Last year, Treasury Secretary Steve Mnuchin blocked a Democratic request for the president’s tax filings, saying Democrats had no legitimate legislative purpose for seeking the documents.
“The legal implications of this request could affect protections for all Americans against politically-motivated disclosures of personal tax information, regardless of which party is in power,” Mnuchin said in an April 2019 letter.
Apparently, that same standard did not apply when it came to non-tax financial information that may pertain to the son of former Vice President Joe Biden, a Trump political rival.
“The administration told House Democrats to go pound sand when their oversight authority was mandatory while voluntarily cooperating with the Senate Republicans’ sideshow at lightning speed,” Ashley Schapitl, a spokeswoman for Sen. Ron Wyden (D-Ore.), the highest-ranking Democrat on the Finance Committee, said in a statement.

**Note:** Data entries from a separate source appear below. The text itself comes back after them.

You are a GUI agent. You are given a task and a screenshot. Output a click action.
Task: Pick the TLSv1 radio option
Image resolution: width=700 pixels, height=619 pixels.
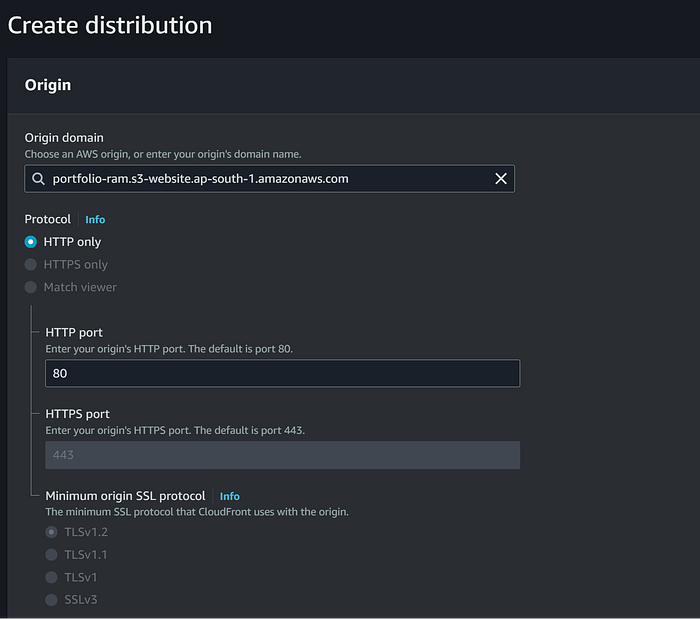(52, 577)

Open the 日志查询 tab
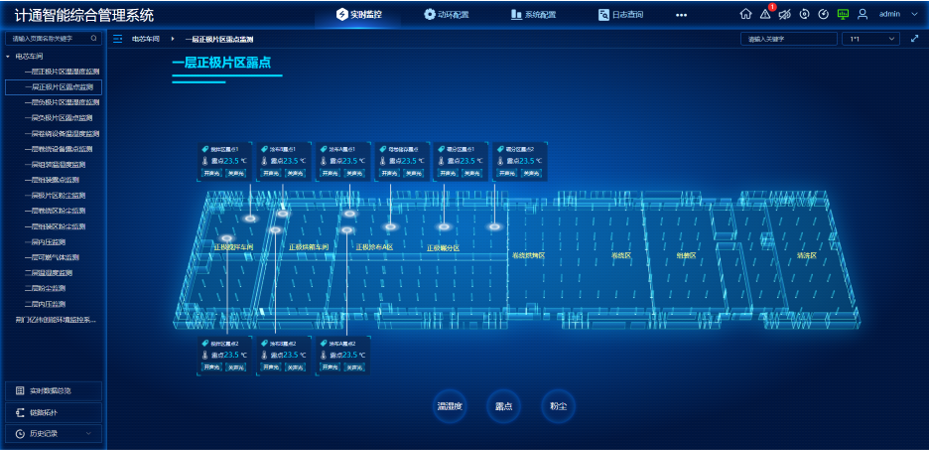(x=620, y=15)
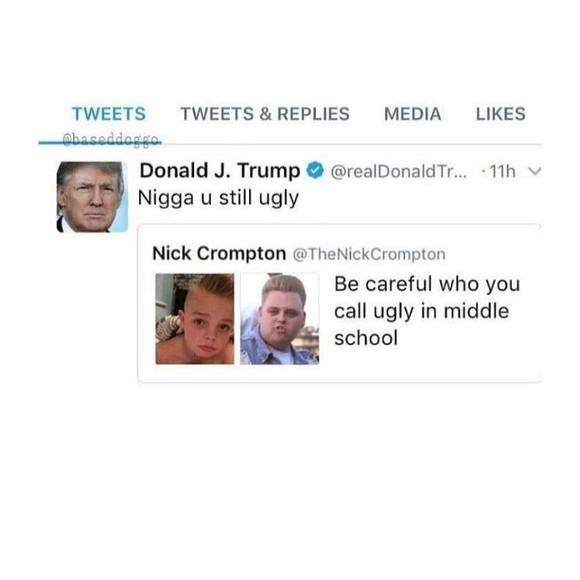Image resolution: width=580 pixels, height=580 pixels.
Task: Open Donald J. Trump's profile avatar
Action: (92, 197)
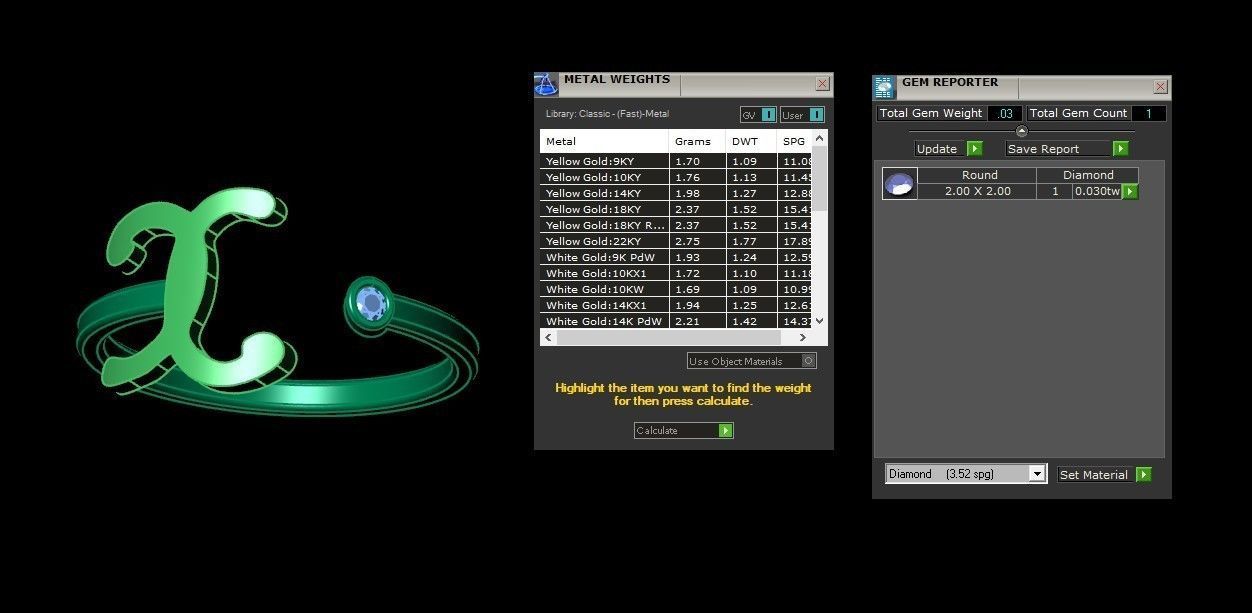Toggle the User library switch
This screenshot has height=613, width=1252.
[x=816, y=115]
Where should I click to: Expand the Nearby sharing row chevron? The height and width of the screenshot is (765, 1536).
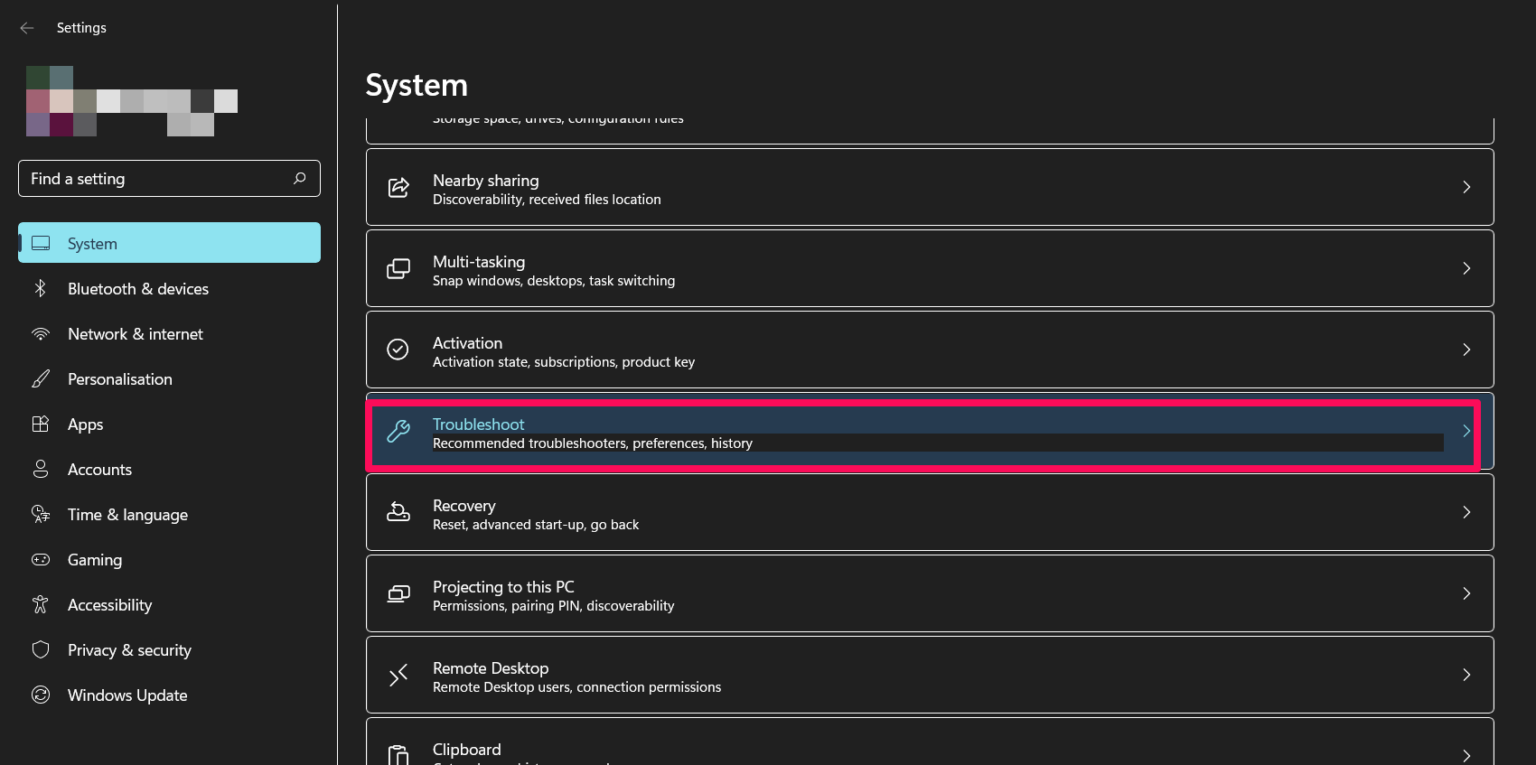click(x=1466, y=186)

Senate Republicans are investigating Hunter Biden as part of an inquiry designed to bolster Trump’s unfounded claim that Joe Biden used the vice presidency to benefit his son, who served on the board of a Ukrainian energy company while his father was involved in setting U.S. foreign policy in Eastern Europe.

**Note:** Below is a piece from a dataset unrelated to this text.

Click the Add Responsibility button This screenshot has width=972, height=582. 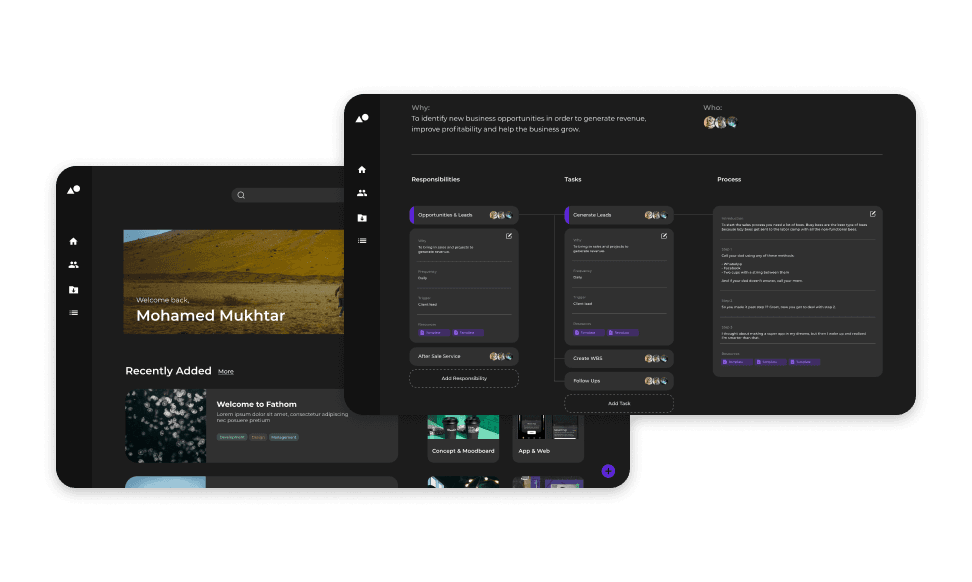tap(463, 378)
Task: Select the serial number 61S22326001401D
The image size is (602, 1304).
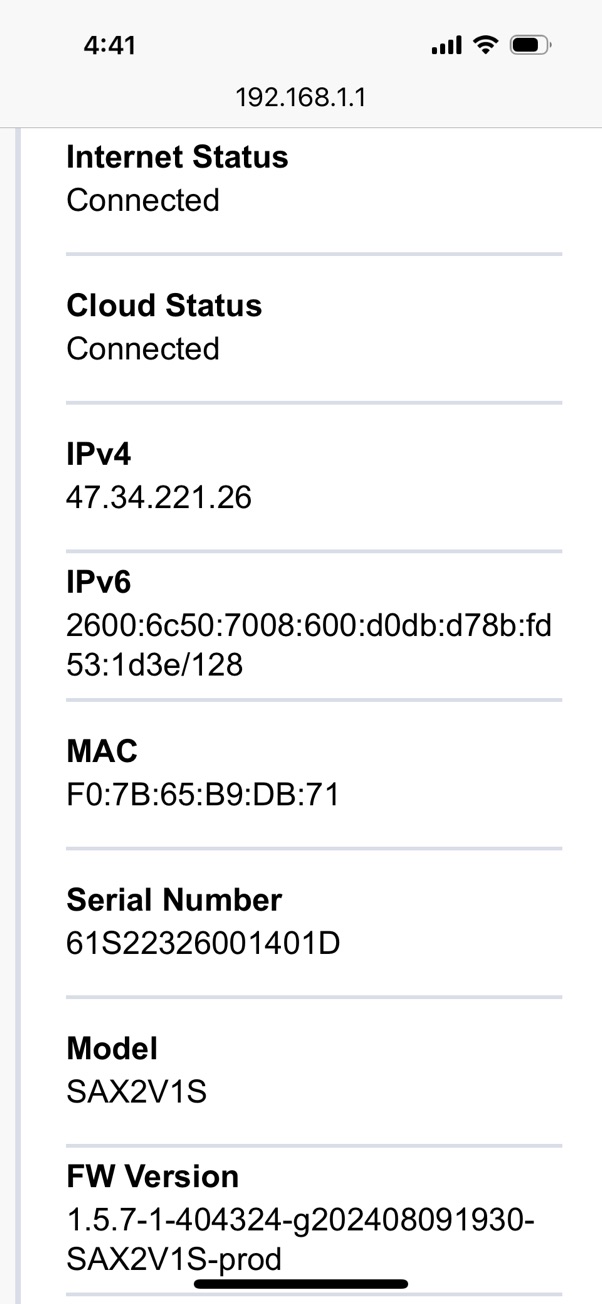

Democrats based their request for Trump’s tax records on a federal tax disclosure law granting congressional committees access to private tax information by request. Mnuchin and the Justice Department claimed that Democrats only wanted to embarrass the president, so they refused to comply. Now the request is tied up in court.
It’s hypocritical for the Treasury Department to stonewall Democrats’ request while granting Republicans access to material on Hunter Biden, said Steve Rosenthal, a senior fellow at the Urban-Brookings Tax Policy Center. He said it’s hard to see what legislative purpose Republicans are after with regard to Hunter Biden.
“For [Treasury] to go willy-nilly handing out financial information of private citizens… is simply outrageous,” Rosenthal said.
A spokesman for Grassley wouldn’t say if the Finance Committee is also seeking Biden’s tax returns. The committee generally doesn’t disclose whether it has sought someone’s private tax information; Grassley has used the tax disclosure law to obtain the returns of tax-exempt organizations, such as nonprofit hospitals, and to investigate ACORN, an organization that registered low-income voters, who tend to be Democrats.